-------- EXTRACTED MATERIAL --------
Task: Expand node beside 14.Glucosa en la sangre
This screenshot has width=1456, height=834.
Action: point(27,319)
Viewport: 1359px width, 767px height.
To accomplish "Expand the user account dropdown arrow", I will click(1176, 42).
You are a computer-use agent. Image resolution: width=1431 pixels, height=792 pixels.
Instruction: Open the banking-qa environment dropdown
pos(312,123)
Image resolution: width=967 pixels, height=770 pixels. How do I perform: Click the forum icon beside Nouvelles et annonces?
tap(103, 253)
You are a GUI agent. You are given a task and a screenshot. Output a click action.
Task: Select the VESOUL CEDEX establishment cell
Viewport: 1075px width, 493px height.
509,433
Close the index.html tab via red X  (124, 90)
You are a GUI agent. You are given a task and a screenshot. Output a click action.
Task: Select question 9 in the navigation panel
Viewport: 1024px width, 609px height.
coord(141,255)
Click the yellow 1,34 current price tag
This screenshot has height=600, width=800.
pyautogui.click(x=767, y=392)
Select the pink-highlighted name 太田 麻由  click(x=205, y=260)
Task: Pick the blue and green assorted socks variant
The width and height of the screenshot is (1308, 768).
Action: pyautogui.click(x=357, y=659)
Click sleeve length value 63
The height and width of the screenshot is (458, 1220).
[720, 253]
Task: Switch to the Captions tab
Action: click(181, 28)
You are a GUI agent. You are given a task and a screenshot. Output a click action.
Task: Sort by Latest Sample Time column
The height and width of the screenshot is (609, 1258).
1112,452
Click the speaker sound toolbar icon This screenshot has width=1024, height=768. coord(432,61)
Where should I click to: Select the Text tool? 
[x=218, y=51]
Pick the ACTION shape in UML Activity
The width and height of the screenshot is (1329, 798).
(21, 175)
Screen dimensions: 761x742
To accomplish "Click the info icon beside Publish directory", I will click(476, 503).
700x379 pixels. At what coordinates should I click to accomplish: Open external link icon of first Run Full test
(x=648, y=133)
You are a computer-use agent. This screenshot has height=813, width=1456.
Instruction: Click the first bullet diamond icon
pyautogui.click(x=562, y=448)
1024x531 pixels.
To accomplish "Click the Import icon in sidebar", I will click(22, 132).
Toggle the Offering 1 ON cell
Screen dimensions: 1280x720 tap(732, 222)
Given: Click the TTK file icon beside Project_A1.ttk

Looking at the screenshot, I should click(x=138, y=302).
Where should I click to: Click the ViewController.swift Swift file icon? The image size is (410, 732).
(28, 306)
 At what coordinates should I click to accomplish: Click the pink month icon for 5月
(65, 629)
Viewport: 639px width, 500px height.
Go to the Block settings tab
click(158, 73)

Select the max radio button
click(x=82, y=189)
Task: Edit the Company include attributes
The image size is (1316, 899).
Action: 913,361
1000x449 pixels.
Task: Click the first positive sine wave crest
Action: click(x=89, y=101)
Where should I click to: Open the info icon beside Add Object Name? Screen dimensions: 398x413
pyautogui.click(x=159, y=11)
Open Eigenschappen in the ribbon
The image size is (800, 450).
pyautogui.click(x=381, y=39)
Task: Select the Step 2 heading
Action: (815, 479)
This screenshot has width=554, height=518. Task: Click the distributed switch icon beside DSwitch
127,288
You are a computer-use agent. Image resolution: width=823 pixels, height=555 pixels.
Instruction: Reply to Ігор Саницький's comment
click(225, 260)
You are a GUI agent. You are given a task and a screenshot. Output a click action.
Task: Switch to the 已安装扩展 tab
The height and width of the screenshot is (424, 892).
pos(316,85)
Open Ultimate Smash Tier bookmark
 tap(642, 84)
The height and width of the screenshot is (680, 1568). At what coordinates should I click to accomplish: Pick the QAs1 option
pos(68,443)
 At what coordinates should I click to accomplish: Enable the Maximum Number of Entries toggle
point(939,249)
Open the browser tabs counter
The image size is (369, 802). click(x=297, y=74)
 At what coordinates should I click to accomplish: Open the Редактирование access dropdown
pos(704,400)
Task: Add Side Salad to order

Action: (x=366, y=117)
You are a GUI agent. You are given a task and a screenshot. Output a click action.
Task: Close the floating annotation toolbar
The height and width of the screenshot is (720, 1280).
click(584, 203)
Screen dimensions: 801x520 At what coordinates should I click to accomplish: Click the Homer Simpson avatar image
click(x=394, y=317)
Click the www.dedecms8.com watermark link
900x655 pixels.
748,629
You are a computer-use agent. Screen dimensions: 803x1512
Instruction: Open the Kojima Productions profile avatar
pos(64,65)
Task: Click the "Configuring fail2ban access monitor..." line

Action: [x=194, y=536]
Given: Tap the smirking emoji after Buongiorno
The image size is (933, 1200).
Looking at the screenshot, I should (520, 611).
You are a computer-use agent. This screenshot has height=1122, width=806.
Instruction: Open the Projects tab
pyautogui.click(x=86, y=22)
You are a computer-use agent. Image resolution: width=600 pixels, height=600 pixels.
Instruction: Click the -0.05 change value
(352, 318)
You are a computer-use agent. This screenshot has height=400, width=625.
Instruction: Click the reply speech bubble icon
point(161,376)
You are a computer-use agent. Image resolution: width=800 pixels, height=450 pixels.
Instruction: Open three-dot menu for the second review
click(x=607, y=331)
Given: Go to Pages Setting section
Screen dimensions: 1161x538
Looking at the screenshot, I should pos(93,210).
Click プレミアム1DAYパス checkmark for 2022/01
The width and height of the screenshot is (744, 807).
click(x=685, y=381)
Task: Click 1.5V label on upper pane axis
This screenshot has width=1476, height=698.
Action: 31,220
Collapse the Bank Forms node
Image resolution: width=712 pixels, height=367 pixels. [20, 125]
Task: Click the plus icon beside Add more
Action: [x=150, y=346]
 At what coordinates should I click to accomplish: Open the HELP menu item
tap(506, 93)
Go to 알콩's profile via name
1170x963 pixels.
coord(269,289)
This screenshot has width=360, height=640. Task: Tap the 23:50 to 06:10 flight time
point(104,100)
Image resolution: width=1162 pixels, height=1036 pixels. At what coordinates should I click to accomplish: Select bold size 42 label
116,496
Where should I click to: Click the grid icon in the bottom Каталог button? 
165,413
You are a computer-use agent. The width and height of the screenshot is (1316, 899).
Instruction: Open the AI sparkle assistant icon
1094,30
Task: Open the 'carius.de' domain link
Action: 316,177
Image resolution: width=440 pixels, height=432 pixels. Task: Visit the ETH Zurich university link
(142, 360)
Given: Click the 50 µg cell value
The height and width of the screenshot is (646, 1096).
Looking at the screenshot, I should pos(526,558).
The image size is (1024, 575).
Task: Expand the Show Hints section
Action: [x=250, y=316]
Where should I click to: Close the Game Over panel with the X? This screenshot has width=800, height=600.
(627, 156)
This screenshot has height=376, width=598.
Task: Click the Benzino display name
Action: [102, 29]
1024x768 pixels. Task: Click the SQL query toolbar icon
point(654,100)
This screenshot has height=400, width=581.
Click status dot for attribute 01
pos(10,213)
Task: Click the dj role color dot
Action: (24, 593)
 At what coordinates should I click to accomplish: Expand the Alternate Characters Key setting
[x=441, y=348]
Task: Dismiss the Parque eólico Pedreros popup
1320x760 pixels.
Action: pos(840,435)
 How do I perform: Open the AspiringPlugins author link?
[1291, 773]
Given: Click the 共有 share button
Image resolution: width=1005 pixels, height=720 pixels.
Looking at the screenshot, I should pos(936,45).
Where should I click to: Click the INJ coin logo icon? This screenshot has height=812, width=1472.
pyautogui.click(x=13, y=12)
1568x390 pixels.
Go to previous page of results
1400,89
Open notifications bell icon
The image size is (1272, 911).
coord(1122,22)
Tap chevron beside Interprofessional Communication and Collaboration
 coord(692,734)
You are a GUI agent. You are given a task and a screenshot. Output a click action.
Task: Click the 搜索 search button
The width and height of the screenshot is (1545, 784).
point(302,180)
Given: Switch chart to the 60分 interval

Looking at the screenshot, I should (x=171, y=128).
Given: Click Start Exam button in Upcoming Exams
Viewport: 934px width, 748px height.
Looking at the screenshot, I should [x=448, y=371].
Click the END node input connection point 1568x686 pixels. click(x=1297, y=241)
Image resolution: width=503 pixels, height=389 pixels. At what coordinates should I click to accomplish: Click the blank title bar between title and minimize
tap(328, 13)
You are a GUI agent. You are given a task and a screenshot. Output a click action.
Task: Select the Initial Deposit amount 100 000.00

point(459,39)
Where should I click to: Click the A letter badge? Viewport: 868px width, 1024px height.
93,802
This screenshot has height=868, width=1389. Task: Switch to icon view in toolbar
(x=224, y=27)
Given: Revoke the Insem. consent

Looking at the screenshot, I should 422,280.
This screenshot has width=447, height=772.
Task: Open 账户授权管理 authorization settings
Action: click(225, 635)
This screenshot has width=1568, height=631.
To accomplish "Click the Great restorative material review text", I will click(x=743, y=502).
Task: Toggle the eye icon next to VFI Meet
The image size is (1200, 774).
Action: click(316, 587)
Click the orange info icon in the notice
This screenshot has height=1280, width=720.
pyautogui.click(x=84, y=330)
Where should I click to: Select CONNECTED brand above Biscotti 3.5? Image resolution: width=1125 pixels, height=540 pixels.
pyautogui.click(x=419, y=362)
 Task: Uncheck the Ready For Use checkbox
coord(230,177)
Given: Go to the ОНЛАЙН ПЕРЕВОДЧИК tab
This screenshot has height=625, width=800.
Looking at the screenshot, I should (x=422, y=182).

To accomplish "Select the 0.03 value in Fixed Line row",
--------
## DIRECTIONS FOR THIS TASK
Of the records above, copy each line that includes "will".

## EXERCISE OUTPUT
To accomplish "Expand the user account dropdown arrow", I will click(1176, 42).
To accomplish "Click the info icon beside Publish directory", I will click(476, 503).
To accomplish "Click the Import icon in sidebar", I will click(22, 132).
To accomplish "Click the Great restorative material review text", I will click(x=743, y=502).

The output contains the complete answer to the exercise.